His new position could anger the judge overseeing his case, Emmet G. Sullivan of the United States District Court in Washington. Judge Sullivan erupted at Mr. Flynn earlier for what seemed like a failure to take responsibility for his crimes.
Mr. Flynn has likely put himself on a collision course with Judge Sullivan, fueling speculation that Mr. Flynn believes that President Trump, who has publicly expressed sympathy for his case, will pardon him. But putting his fate in the hands of a mercurial president would be a risky, if not reckless, course by Mr. Flynn, who faces up to six months in prison.
Mr. Flynn’s fired his previous lawyers in June, partially blaming them for his legal troubles.
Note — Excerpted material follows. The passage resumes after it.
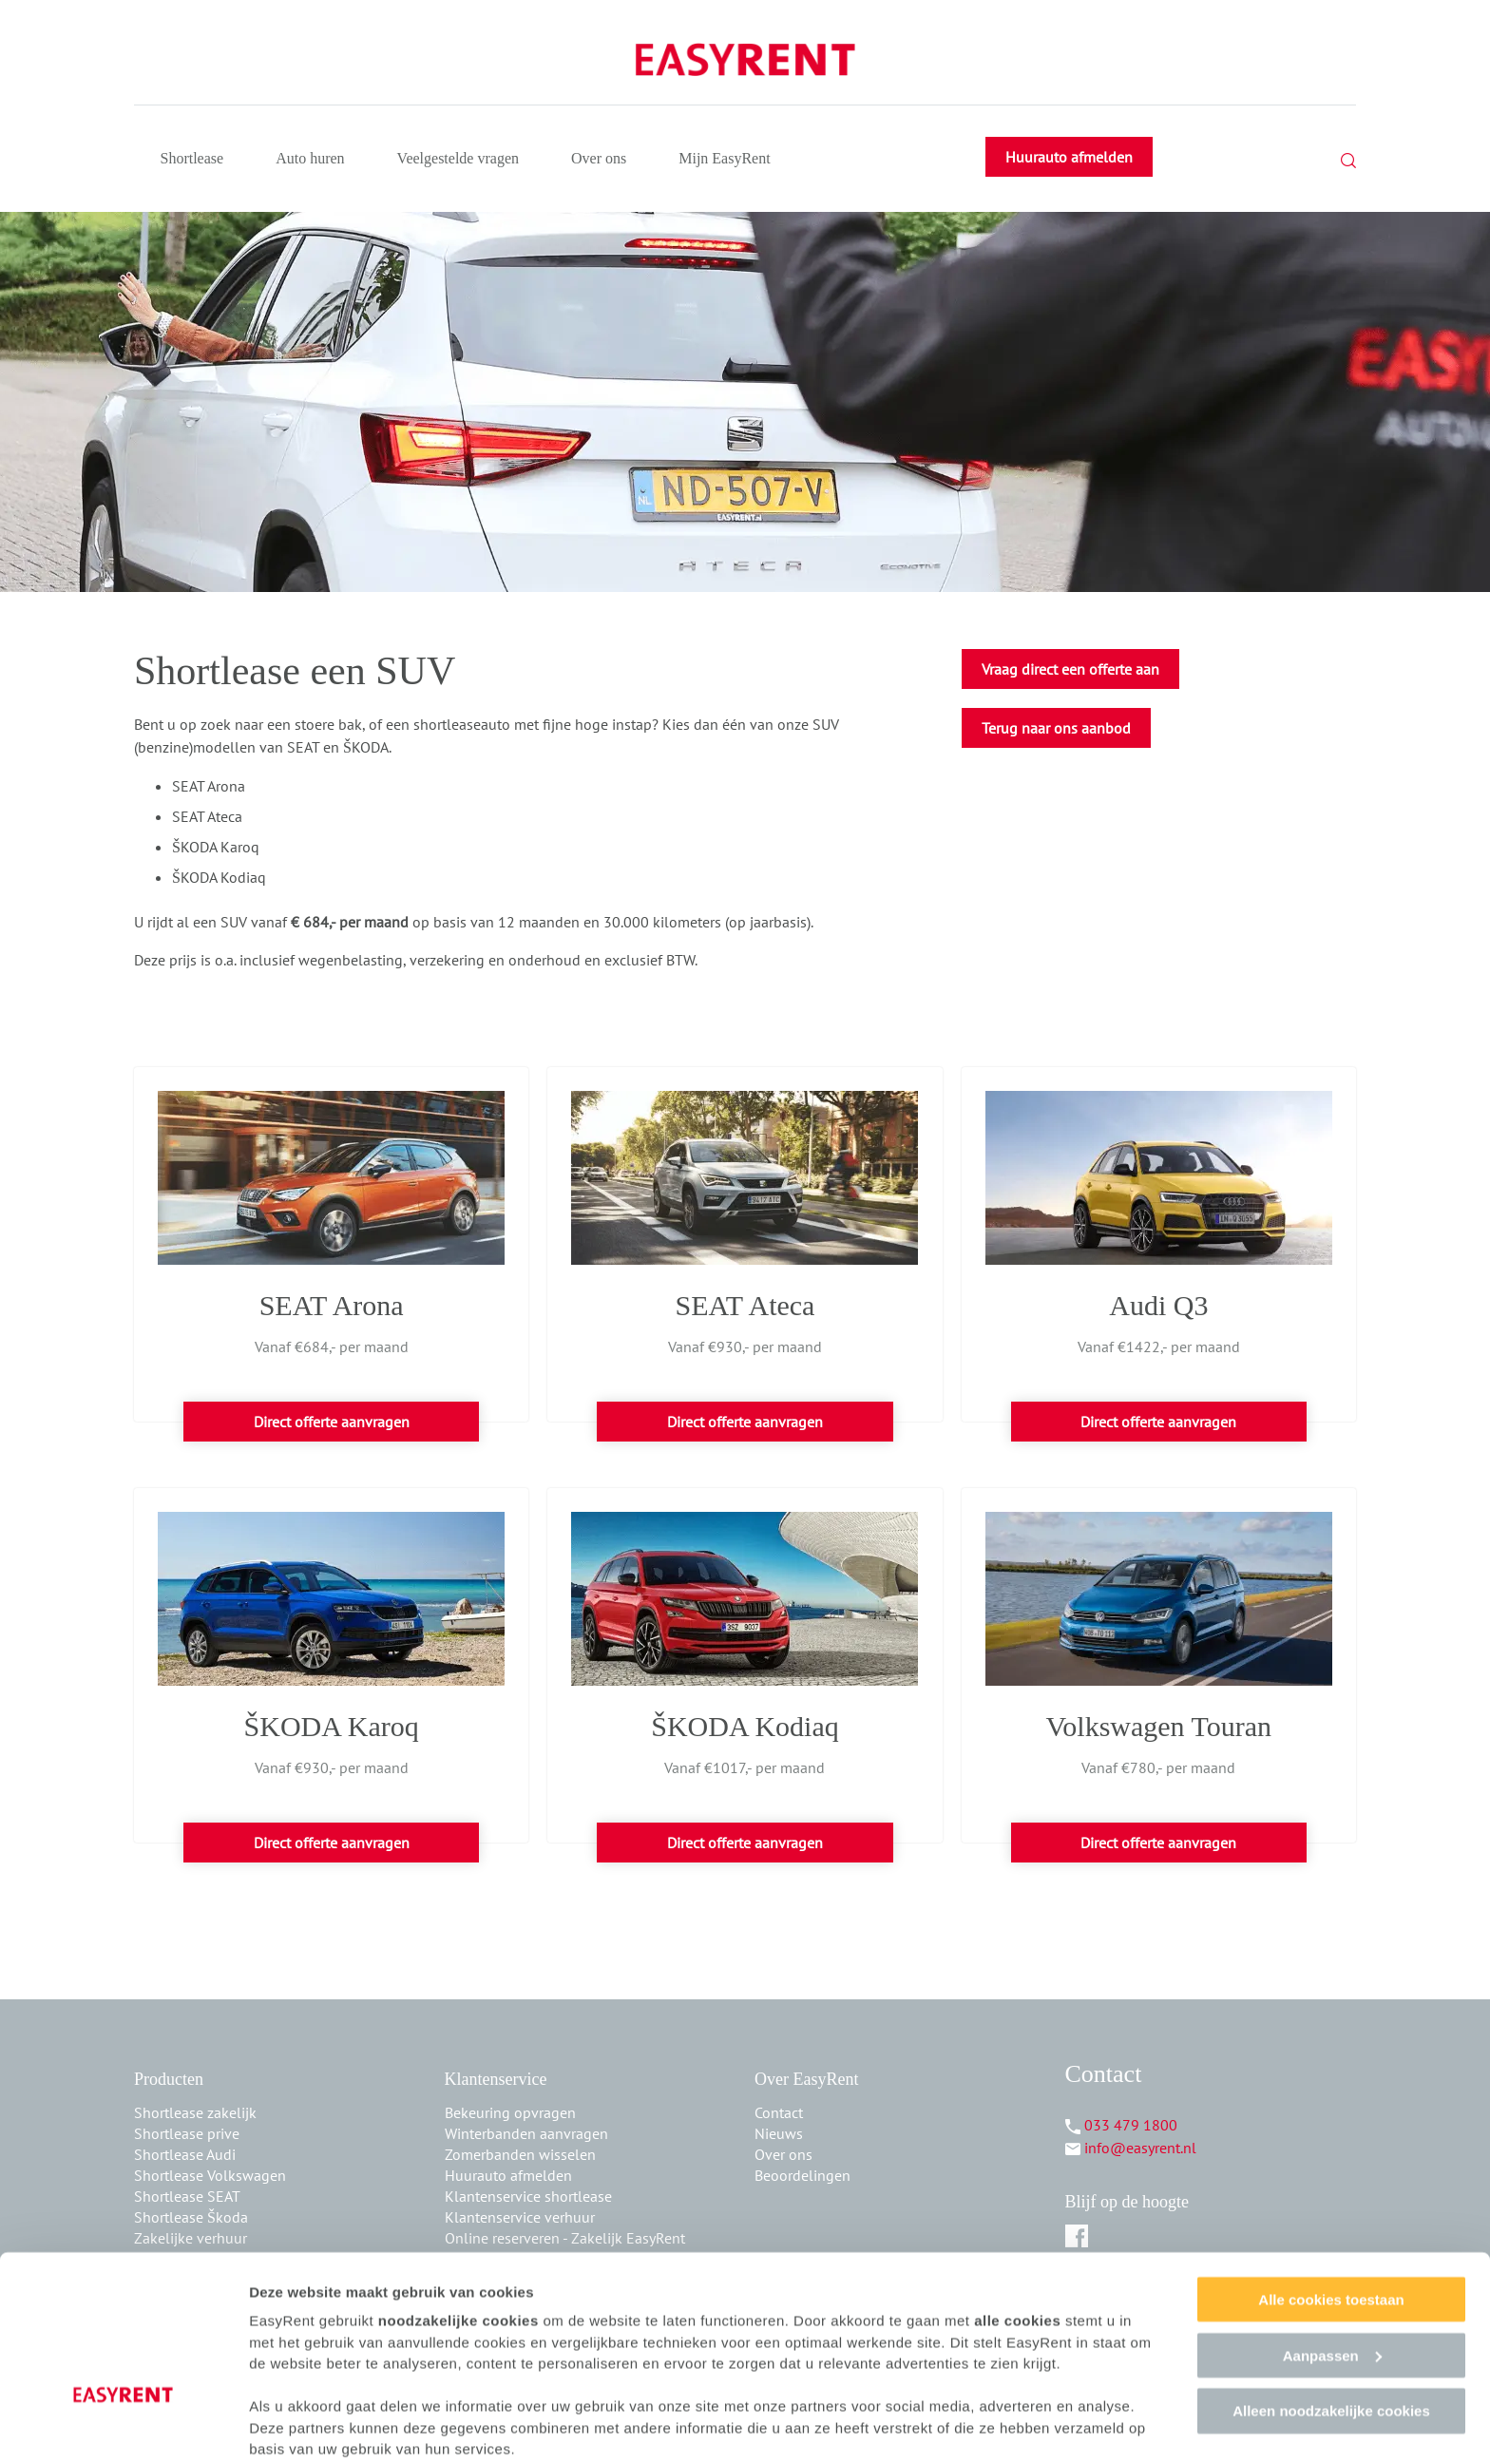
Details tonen (294, 2426)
He hired a new lawyer, Sidney Powell, who has pushed conspiracy theories about the special counsel’s investigation and sells anti-Mueller T-shirts on her website. During the trial, she sat behind Mr. Kian’s defense, occasionally passing notes to his lawyers.
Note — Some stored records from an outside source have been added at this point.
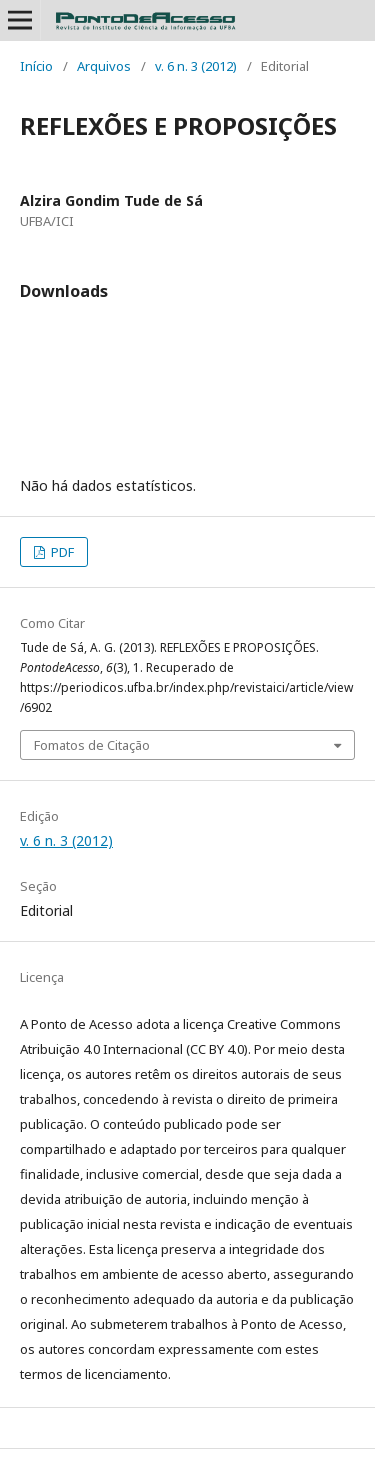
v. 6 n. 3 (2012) (196, 66)
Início (36, 66)
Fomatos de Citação (92, 745)
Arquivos (104, 66)
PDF (61, 552)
Mr. Kian was indicted in December, along with another man, Ekim Alptekin, as part of a federal investigation into Turkey’s secret 2016 lobbying campaign to pressure the United States to expel Fethullah Gulen, a rival of President Recep Tayyip Erdogan.
Prosecutors accused the two men of seeking to conceal that Turkish government officials were directing the project, saying that high-level Turkish officials approved the budget and Mr. Alptekin regularly updated them. Mr. Flynn’s firm, Flynn Intel Group, received a total of $530,000 for its work on the effort. At trial, prosecutors said that project was “single-mindedly focused on dirtying up Gulen, portraying him as a terrorist and a fraud and getting him extradited.”
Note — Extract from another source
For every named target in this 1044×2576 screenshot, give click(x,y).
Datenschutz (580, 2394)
Prosecutors revealed that the government also has additional information about Mr. Alptekin’s relationship with Mr. Flynn outside of his firm’s work. Prosecutors revealed that Mr. Alptekin tried to engage Mr. Flynn because of his association with the Trump administration. The government did not say how it obtained the information.
Mr. Kian was on the Trump transition team and worked on national security matters.
The outcome of Mr. Kian’s case could buoy efforts by the government to crack down on violations of the Foreign Agents Registration Act, which requires people lobbying the government on behalf of foreign nations to notify the Justice Department.
Once viewed as an outdated statute that could be evaded with little consequence, FARA has now been aggressively applied in a number of high-profile criminal cases. The Justice Department began to enforce it more strictly in recent years, and the special counsel, Robert S. Mueller III, used it to help expose a culture of lobbyists accepting millions of dollars from foreign governments.
Before Mr. Mueller was appointed, only seven people in five decades were charged with violating the statute. Most violators were warned, not prosecuted. Prosecutors shied away from FARA indictments because they feared it was too difficult to obtain a conviction, a 2014 internal Justice Department report said.